SANAA: Gunmen suspected of belonging to al Qaeda killed a senior army officer and a soldier when they ambushed their convoy in Yemen’s eastern province of Maarib on Saturday, a government official said.
Two other officers and one soldier were injured in Saturday’s attack, which occurred as they were returning from a security mission in the troubled province, the official said.
"Battalion leader Mohamed Saleh Al-Shaief was killed in an ambush by gunmen believed to be members of al Qaeda," the official told Reuters.
Also in Maarib, senior al Qaeda member Ghaleb Al-Zaydi who was on Sanaa’s top wanted list gave himself up to the authorities, according to a government official. Zaydi is accused of providing shelter to al Qaeda members in Maarib.
Two weeks ago a Yemeni mediator who was also Maarib’s deputy governor died in an errant airstrike targeting the group, prompting a violent reaction from his kinsmen.
Yemen’s foreign minister said this week Yemen was investigating whether the strike could have come from a drone and, if so, who operated it.
Earlier this year, the Yemeni government declared war on al Qaeda, whose regional wing is based in the impoverished Arab country.

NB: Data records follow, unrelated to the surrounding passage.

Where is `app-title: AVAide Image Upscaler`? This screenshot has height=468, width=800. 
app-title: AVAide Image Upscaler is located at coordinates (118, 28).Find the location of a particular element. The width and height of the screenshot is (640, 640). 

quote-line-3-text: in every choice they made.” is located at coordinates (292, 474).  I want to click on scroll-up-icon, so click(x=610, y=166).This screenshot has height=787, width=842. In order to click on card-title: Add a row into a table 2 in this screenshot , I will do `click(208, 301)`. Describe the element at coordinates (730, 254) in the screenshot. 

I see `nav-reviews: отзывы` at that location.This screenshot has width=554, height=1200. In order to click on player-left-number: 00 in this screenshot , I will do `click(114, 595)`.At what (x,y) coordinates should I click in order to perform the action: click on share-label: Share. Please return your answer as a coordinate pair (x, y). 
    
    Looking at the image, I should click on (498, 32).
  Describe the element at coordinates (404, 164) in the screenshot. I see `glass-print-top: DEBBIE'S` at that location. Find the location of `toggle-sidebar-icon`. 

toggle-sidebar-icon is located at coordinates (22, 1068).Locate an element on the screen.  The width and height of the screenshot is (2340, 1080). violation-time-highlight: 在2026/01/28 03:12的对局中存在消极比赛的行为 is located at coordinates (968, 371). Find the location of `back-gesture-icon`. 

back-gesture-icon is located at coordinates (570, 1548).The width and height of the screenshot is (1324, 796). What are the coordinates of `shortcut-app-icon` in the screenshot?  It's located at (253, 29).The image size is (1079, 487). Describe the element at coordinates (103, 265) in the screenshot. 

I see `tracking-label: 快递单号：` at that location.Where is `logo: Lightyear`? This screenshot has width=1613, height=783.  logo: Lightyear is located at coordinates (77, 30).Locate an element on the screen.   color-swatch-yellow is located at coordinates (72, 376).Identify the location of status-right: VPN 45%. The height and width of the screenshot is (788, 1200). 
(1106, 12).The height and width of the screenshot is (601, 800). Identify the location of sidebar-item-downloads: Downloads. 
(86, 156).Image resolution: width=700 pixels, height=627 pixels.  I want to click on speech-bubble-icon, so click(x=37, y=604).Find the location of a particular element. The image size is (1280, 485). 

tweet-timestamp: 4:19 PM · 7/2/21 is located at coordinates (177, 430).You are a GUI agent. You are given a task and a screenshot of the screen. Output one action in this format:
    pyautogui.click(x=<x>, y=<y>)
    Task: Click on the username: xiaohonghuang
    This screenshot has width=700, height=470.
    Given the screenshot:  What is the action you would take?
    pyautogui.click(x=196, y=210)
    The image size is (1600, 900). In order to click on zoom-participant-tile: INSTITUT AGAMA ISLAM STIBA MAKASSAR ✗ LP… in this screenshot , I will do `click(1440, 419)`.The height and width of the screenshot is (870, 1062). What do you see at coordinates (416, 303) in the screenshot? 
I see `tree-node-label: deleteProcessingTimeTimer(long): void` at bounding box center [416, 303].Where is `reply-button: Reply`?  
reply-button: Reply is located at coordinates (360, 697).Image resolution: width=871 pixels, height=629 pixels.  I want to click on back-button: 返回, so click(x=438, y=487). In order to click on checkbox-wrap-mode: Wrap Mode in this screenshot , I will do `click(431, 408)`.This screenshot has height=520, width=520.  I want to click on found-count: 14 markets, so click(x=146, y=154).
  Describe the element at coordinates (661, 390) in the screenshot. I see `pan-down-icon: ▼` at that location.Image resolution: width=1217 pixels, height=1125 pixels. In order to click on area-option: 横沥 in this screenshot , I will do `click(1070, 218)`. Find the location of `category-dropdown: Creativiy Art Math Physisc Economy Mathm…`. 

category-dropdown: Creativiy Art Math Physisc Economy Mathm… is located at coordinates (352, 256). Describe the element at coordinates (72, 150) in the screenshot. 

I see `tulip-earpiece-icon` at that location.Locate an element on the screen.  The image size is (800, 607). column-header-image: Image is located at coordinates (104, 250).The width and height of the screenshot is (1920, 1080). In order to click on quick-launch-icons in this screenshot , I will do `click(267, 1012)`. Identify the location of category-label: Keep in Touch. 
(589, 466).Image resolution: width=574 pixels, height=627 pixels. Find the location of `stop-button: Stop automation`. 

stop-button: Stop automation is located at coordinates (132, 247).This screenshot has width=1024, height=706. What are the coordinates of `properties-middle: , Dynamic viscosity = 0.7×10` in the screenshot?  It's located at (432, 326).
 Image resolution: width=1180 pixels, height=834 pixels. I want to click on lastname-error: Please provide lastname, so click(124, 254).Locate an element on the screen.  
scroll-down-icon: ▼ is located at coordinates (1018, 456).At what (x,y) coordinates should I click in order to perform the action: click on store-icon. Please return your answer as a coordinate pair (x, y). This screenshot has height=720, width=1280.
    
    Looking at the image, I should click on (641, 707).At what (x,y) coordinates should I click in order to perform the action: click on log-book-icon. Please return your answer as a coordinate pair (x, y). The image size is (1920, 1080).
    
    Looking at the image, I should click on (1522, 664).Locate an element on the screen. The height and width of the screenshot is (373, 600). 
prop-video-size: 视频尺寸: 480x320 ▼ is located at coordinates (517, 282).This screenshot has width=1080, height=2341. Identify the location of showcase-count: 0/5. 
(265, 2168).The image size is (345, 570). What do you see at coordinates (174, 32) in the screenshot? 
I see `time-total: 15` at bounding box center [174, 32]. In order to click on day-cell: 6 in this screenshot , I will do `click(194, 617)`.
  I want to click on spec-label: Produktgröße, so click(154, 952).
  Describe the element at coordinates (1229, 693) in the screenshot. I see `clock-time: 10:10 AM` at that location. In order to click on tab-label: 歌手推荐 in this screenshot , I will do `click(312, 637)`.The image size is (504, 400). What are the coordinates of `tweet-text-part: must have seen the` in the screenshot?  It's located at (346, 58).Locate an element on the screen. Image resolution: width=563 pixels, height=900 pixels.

Yemen also faces growing unrest from southern separatists and only recently ended the latest round of fighting in a war with northern rebels.
Al Qaeda’s Yemen wing catapulted the country to the forefront of Western security concerns after it claimed responsibility for a botched attempt to bomb a US bound plane in December.
In Yemen’s northern province of Amran six people died in clashes late on Friday and the situation there remained extremely tense, local officials said.
The officials said the fighting in northern the Harf Sufyan district late on Friday was the settling of old scores between northern rebels, known as the Houthis after the clan of their leader, and tribesmen loyal to the government.
A local committee for the implementation of a February ceasefire between the rebels and the government was on its way to the region to resolve the conflict, the officials said.